Excerpt to read
<<<<

Musings on Bicycling and Buddhism

Wednesday, July 18, 2012

Earthly Desires and such

After having read a few things, about ladies and gentlemen, and the ways things relate between us - and having some conversations (although not with this in mind); some thoughts began to brew.  Ever since I became more active in the cycle-verse; I've noticed some differences, and not just in the dress code.

Here in the cycle-verse, there are a lot fewer ladies.  We seem to be the minority species, from company headquarters, to group rides, to people writing about bikes - there don't seem to be as many ladies.  And the lens through which we are viewed, and view, is quite interesting.

Speaking to one bicycle lady at a lady's ride recently, she remarked that we're more pieces of meat than anything.  Reading comics of the great Bikeyface, we get a poignant and light-hearted perspective.  Following the Lovely Bicycle, one encounters helpful advice and beautiful images.  The voices of the lady cyclist are definitely out there, there just aren't as many of us.

So in an industry dominated by the gentlemen-type half of the species we notice some differences, which I suppose is how the rest of this thought tangent evolved....


Some time ago a friend introduced me to the writings of Yashar Ali, in the Huffington Post.  He primarily writes about gender and gender relations.  I was not a Women's Studies major, although I had plenty of friends who were, and took a few classes - so I am somewhat familiar with the academic approach to this subject. (And this tangent lacks academic rigor!)  In one of his articles about neediness, he takes the stance that women bear the brunt of carrying, what he calls in another article, the stiff upper lip of our relationships.  He writes that women are socially conditioned to put their needs on hold, or just swallow them without ever asking for these needs to be met.

Pause:  Taking a moment to talk about the difference between having needs and neediness.  Some of this is reflections from another article on A New Mode by Eric Charles.  Having needs, e.g. food, air, water, a place to live; these being some of the most basic and obvious needs shared across our species.  Although, depending upon who you talk to many more things are necessary on the most basic level (e..g. a bicycle, love, chocolate?). Neediness, something you're allowed as a child, but not as an adult in an ideal world. Neediness (as I use it here): inability or unwillingness to self-validate, seek worth and identity outside one's self, judge value from external sources, define self by an outside source (e.g., one's partner).

>>>>

Jobs
A) Answer these questions from the blog post:
(i) On what date was it posted?
(ii) In which publication does Yashar Ali write?
(iii) Who wrote the article on A New Mode?
B) Write out the blog post between "Earthly Desires and" and "is quite interesting.", inclusive.

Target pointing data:
<<<<

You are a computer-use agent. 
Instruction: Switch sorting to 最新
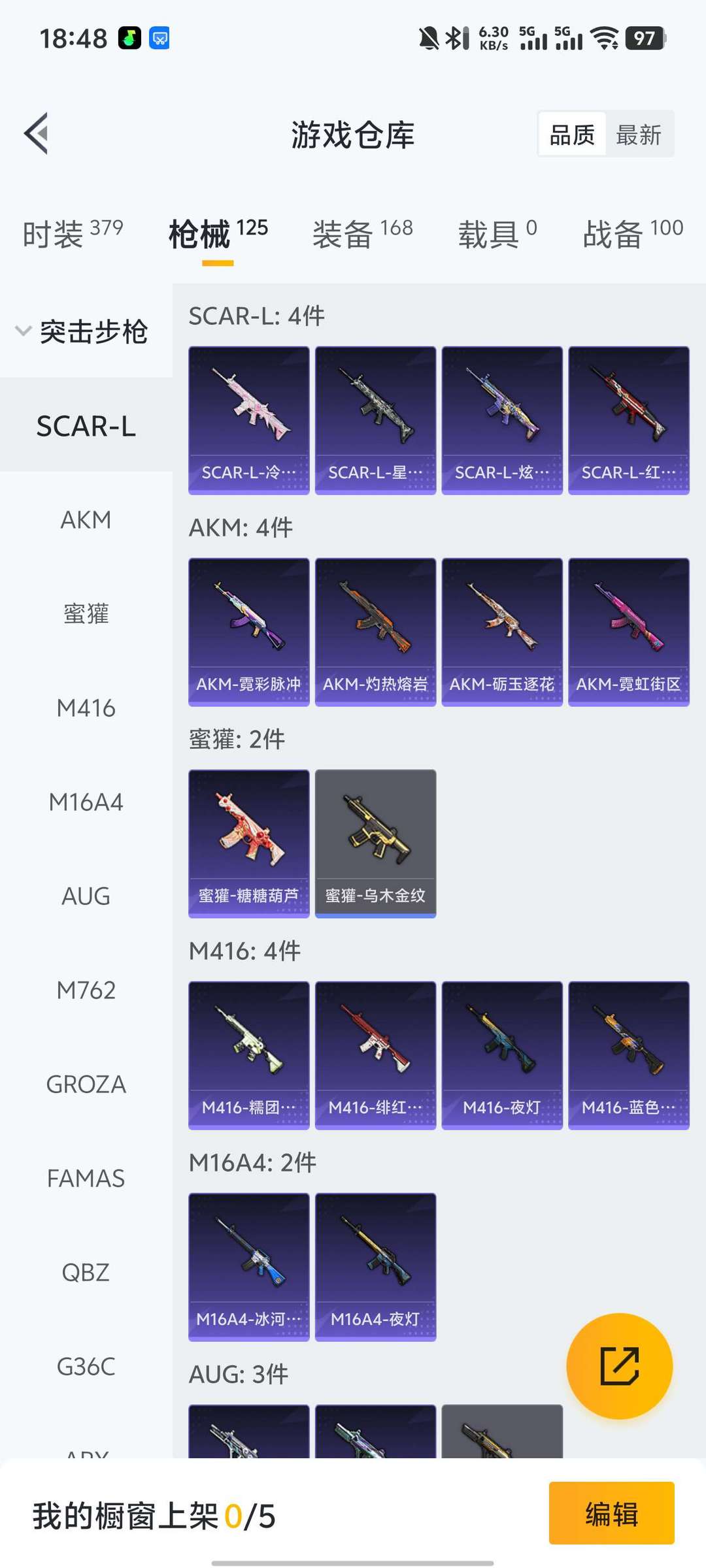639,133
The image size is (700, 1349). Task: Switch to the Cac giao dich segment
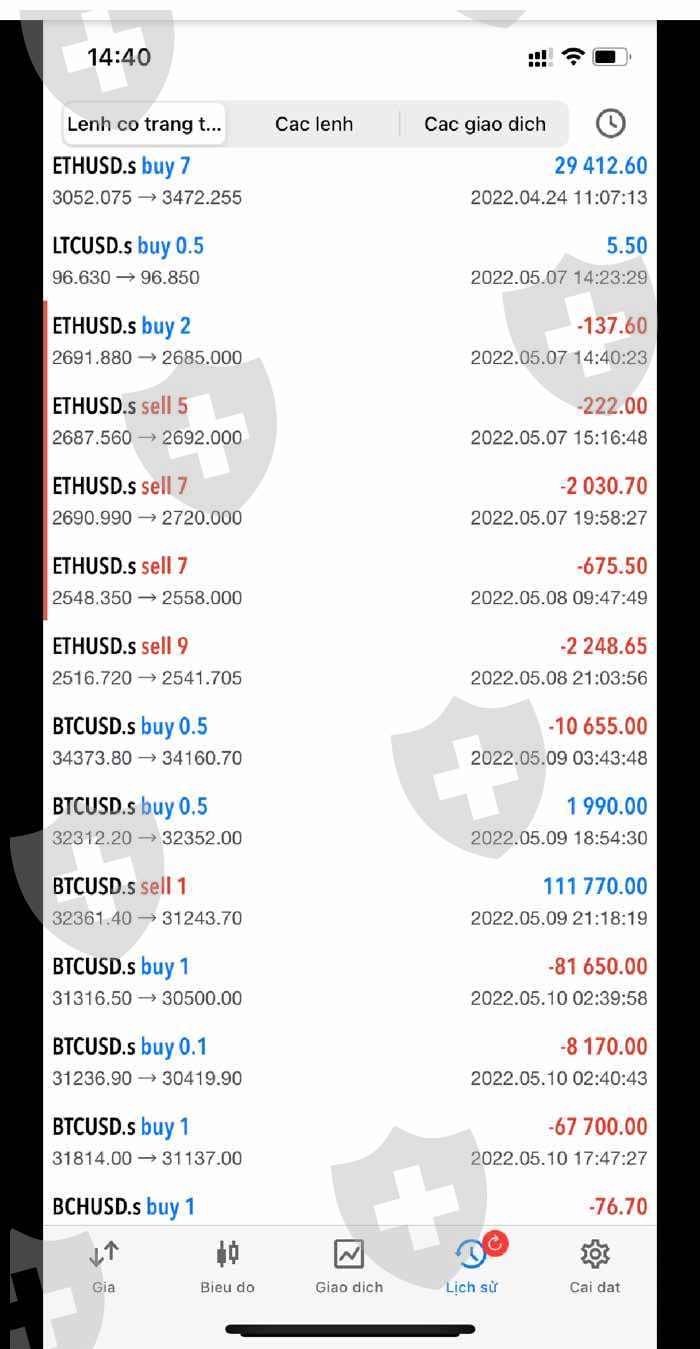[x=485, y=124]
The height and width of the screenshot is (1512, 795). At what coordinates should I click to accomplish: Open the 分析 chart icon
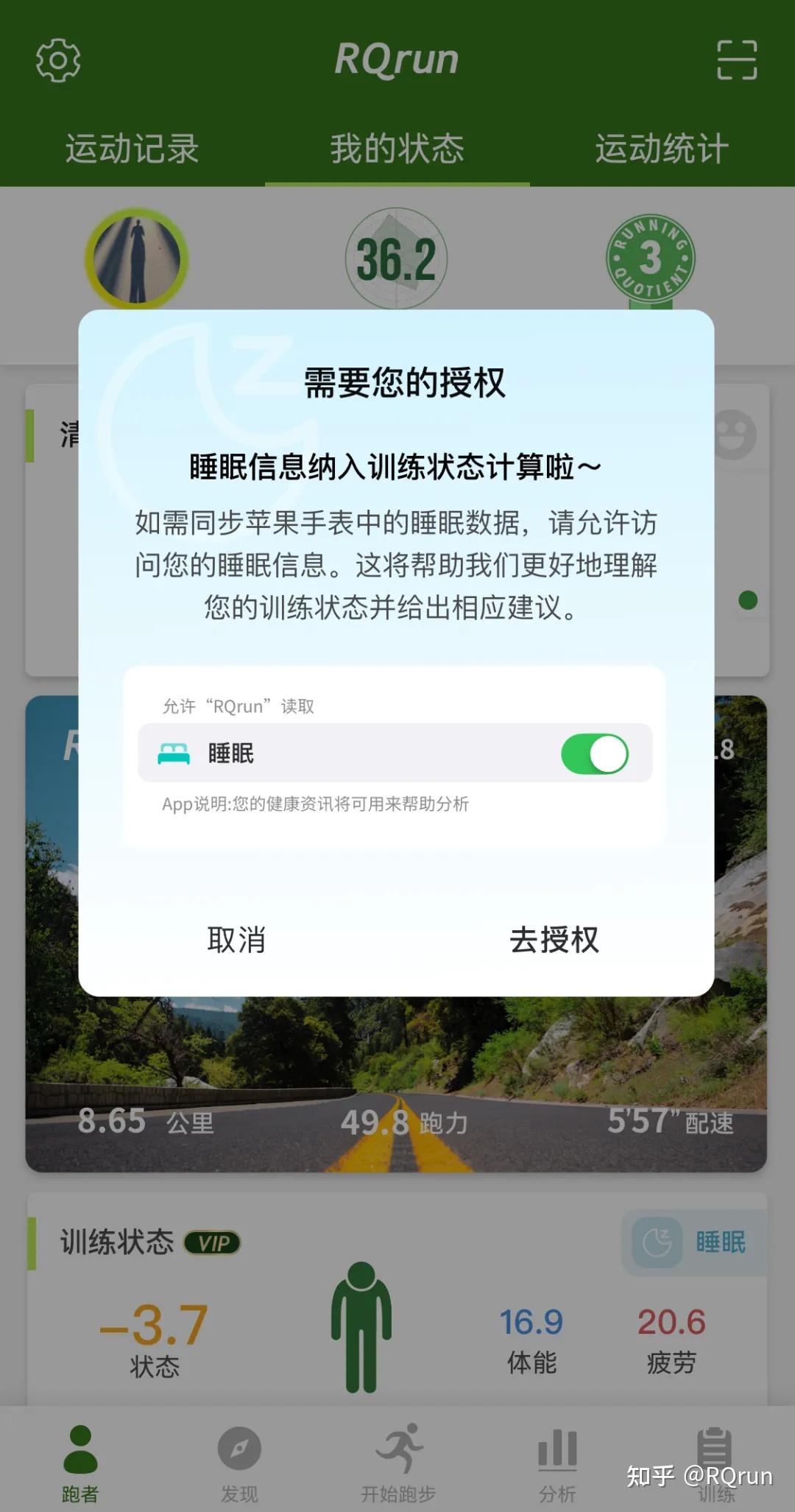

>>>>

Expected outputs
A)
(i) Wednesday, July 18, 2012
(ii) The Huffington Post
(iii) Eric Charles

B)
Earthly Desires and such

After having read a few things, about ladies and gentlemen, and the ways things relate between us - and having some conversations (although not with this in mind); some thoughts began to brew.  Ever since I became more active in the cycle-verse; I've noticed some differences, and not just in the dress code.

Here in the cycle-verse, there are a lot fewer ladies.  We seem to be the minority species, from company headquarters, to group rides, to people writing about bikes - there don't seem to be as many ladies.  And the lens through which we are viewed, and view, is quite interesting.